### EXTRAIT DU DOCUMENT
* * * * *

Pour Total, la Suisse est un vrai paradis social

Mercredi 22 novembre 2006 — Dernier ajout samedi 3 juin 2017

Pour Total, la Suisse est un vrai paradis social

Le pétrolier y domicilie près de 400 cadres, exempts de cotisations en France.

Par Grégoire BISEAU

QUOTIDIEN : mercredi 22 novembre 2006

« Le progrès et l’innovation sociale inspirent notre politique de ressources humaines. » C’est ainsi que le groupe Total ouvre son chapitre sur la responsabilité sociale dans son rapport annuel 2005. Ça ne mange pas de pain, après tout. Mais cela fait légèrement désordre lorsqu’on apprend ensuite que le groupe pétrolier français a choisi de domicilier dans sa filiale suisse environ 400 cadres travaillant en France, échappant à tout paiement de cotisations sociales et patronales. Cette cuisine, révélée hier par Europe 1 mais pratiquée depuis plus de vingt-cinq ans, commence à agacer sérieusement l’Urssaf, l’organisme chargé de recouvrer les cotisations sociales. « On discute avec eux pour trouver une solution, dit-on à la direction de Total. Mais on ne comprend toujours pas pourquoi il y a un tel raidissement de la part de la Sécurité sociale française pour un système totalement transparent et qui bénéficie d’une convention entre la France et la Suisse. »

* * * * *

### LISTE DES ENREGISTREMENTS
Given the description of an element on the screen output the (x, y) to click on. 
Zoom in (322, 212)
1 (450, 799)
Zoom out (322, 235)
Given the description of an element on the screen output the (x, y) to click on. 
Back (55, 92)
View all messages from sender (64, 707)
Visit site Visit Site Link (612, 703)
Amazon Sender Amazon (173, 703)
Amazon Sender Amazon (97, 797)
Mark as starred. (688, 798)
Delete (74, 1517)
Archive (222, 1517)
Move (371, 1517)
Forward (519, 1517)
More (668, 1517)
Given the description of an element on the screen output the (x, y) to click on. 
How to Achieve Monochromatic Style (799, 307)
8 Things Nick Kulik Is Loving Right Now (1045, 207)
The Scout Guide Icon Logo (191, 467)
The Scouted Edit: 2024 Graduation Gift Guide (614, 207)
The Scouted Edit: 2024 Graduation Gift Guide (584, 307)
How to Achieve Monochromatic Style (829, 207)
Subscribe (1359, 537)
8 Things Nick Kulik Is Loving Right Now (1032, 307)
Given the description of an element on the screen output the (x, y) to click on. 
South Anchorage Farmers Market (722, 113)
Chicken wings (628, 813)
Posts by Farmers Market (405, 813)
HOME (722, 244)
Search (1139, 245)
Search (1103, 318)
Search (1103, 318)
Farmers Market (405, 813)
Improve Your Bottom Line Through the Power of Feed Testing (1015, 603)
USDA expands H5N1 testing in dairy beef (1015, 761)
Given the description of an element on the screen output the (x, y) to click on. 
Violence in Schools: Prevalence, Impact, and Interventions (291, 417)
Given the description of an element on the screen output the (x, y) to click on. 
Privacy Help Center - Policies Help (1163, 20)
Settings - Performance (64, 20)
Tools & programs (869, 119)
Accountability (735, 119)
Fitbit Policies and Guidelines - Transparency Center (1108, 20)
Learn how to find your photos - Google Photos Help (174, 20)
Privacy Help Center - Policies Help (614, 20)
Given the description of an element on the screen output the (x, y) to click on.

* * * * *

### TRAVAIL À FAIRE
1 – Répondez à ces questions sur l'article consacré à Total.
(a) Selon le sous-titre, combien de cadres le pétrolier domicilie-t-il en Suisse ?
(b) Quel média a révélé cette pratique ?
(c) De quelle année date le rapport annuel dont le chapitre sur la responsabilité sociale est cité ?
2 – Recopiez fidèlement le passage de l'article sur Total qui va de « Mercredi 22 novembre » à « cotisations en France. », ces deux bornes comprises.
3 – Dressez la liste complète des entreprises, médias et organismes que l'article sur Total désigne par leur nom.
Les enregistrements ne sont d'aucune utilité ici.

### CORRIGÉ
1 –
(a) Près de 400 cadres.
(b) Europe 1.
(c) 2005.

2 –
Mercredi 22 novembre 2006 — Dernier ajout samedi 3 juin 2017

Pour Total, la Suisse est un vrai paradis social

Le pétrolier y domicilie près de 400 cadres, exempts de cotisations en France.

3 –
Total
Europe 1
l'Urssaf
la Sécurité sociale française